Enhanced expression of procollagenase in ataxia-telangiectasia and xeroderma pigmentosum fibroblasts

Summary Ataxia-telangiectasia and xeroderma pigmentosum are human hereditary diseases in which patients are cancer prone and demonstrate increased sensitivity to DNA damage by ionizing and ultraviolet radiation, respectively. In culture, both ataxia-telangiectasia and xeroderma pigmentosum skin fibroblasts show increased synthesis and secretion of the extracellular matrix proteins fibronectin and collagen. To determine whether these differences in protein production result from fundamental abnormalities in regulation of genes associated with cellular interactions, we compared the effects of trifluoperazine and 12-O-tetradecanoylphorbol-13-acetate on expression of the extracellular matrix-degrading metalloproteinases, procollagenase and prostromelysin, by normal, ataxia-telangiectasia, and xeroderma pigmentosum fibroblasts.

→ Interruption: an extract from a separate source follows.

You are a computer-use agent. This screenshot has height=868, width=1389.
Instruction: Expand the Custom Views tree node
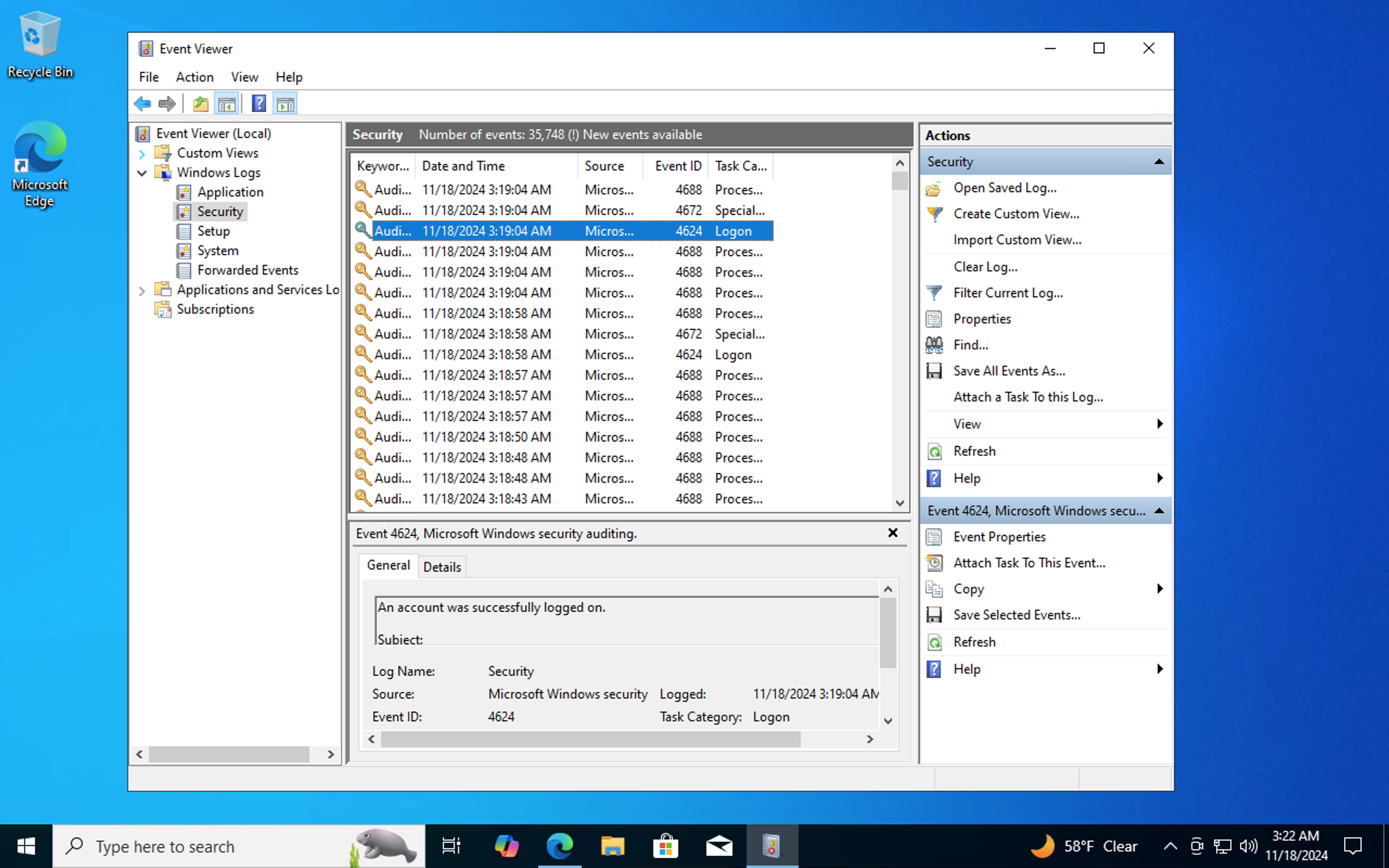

After trifluoperazine treatment the overall levels of these metalloproteinases were much greater in three ataxia-telangiectasia cell strains and in cells from xeroderma pigmentosum complementation groups A and D than in normal cells. In contrast, cells from xeroderma pigmentosum complementation group C produced only slightly more procollagenase than normal cells. 12-O-tetradecanoylphorbol-13-acetate also induced higher than normal levels of procollagenase in some ataxia-telangiectasia and xeroderma pigmentosum strains, but less than that induced by trifluoperazine. Because increased extracellular accumulation of matrix-degrading enzymes has long been implicated in metastatic progression, this altered expression of procollagenase and prostromelysin in ataxia-telangiectasia and xeroderma pigmentosum cells could play an important role in the pathogenesis of various tumors in individuals with these genetic diseases. This work was supported by the Office of Health and Environmental Research, U. S. Department of Energy (contract DE-AC03-76-SF01012) (J. A., J. P. M.) and by a Fellowship in Medical Research from the A. P. Giannini/Bank of America Foundation (J. A.). A summary of these results has appeared previously in abstract form (1).